Barras de bar, el pilar cultural del pintxo en Donostia
Como cada año, los pintxos se han dado cita en Donostia para vestirse de gala. La ocasión ha servido para rendir homenaje a las barras que sostienen esta cultura cotidiana y para reconocer a aquellos bares que han destacado
Por su singularidad, por la puesta en escena, por la calidez del servicio y la atención, o por la selección de vinos, son algunos de los piropos que recibieron lospintxos en La Gala del Instituto del Pintxo, celebrada hace unos días en el Teatro Victoria Eugenia de Donostia.
Con el respaldo de las principales instituciones del territorio, la jornada contó con mesas redondas, debates y un relato que conectó el pintxo con su historia popular, y se centró en un objetivo ambicioso: impulsar el reconocimiento del pintxo donostiarra como Patrimonio Cultural Inmaterial a escala universal.
La mañana se abrió con la inauguración y la presentación de la jornada, antes de dar paso a la ponencia inaugural de Miguel Sanz, director de Turespaña, que situó la gastronomía –y, en particular, la cultura del pintxo– como una palanca de desarrollo y de proyección turística para España. En su intervención, defendió el valor diferencial de estas expresiones populares cuando se convierten en identidad, experiencia y destino.
A partir de ahí, el encuentro tomó forma de conversación coral con distintas mesas de debate. La primera, moderada por Jesús Santamaría, reunió a Patxi Bergara (Bar Bergara), Diego Postigo (Muxumartín) y Nagore Vallés (Bar Vallés). Fue una mirada al pasado, presente y futuro del pintxo, y esa relación directa con el cliente que explica por qué el pintxo sigue vivo, dinámico y en permanente revisión.

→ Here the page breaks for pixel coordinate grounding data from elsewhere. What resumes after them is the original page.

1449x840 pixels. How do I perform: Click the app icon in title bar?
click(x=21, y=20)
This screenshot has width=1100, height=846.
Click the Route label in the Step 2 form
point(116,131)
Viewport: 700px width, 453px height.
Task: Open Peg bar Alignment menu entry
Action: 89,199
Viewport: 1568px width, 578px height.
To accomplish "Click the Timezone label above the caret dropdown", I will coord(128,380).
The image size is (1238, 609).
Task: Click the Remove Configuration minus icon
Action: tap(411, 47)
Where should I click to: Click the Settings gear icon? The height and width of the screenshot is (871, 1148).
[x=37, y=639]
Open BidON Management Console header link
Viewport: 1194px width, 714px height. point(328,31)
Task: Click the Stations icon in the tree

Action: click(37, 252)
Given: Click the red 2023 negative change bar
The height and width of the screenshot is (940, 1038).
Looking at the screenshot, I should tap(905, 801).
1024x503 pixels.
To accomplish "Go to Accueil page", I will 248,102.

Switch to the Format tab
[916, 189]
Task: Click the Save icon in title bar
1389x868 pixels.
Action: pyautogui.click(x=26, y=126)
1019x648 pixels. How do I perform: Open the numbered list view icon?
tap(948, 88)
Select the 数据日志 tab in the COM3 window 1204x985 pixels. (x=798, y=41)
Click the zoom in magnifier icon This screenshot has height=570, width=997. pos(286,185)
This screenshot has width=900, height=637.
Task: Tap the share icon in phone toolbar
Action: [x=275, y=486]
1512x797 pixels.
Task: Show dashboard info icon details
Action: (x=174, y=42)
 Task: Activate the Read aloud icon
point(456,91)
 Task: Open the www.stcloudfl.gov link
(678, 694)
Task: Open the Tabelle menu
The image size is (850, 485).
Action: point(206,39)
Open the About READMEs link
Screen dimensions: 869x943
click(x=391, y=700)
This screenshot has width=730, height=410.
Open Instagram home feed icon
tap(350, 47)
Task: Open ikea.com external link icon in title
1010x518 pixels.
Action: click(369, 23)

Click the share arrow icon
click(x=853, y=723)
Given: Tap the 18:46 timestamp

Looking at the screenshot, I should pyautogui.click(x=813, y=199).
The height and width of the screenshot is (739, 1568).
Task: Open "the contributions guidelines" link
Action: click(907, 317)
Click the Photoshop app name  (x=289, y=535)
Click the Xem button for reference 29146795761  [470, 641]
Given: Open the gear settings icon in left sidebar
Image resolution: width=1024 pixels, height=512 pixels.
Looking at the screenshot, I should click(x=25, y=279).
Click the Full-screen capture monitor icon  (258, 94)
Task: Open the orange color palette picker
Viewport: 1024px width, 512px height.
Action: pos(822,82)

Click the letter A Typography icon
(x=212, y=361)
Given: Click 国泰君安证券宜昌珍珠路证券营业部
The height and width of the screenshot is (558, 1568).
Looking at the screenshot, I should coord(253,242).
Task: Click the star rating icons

El núcleo conceptual llegó con la mesa moderada por Iñaki Gaztelumendi sobre el pintxo como patrimonio cultural inmaterial, con la participación de Xavier Medina (Cátedra UNESCO de Alimentación, Cultura y Desarrollo) y Jorge Guitián (historiador y divulgador gastronómico). La conversación colocó el pintxo más allá del bocado: como práctica cultural compartida, subrayando que “solo se protege aquello que se valora, y solo se valora aquello que se conoce”, poniendo el acento en la necesidad de documentar y comprender el pintxo antes de avanzar en su reconocimiento.
La tercera mesa, moderada por David Mora, abordó el pintxo como motor económico y social. Participaron Isabel Aguirrezabala (San Sebastián Turismo), Daniel Solana (Basquetour), Íñigo Olaizola (Fomento de San Sebastián) y Libe Otegui (Diputación Foral de Gipuzkoa). Se habló del impacto en la economía local, de su efecto arrastre sobre otros sectores y del equilibrio –cada vez más delicado– entre el atractivo para el visitante y la vida cotidiana de la ciudad.
En ese punto, Isabel Aguirrezabala remarcó una idea clave: el pintxo mantiene su fuerza cuando sigue siendo un hábito cercano, reconocible y propio para quienes viven Donostia. Y, precisamente por eso, defendió la necesidad de ordenar los flujos turísticos y cuidar el ecosistema de barras, para que la experiencia del visitante sume sin diluir el carácter local que la sostiene.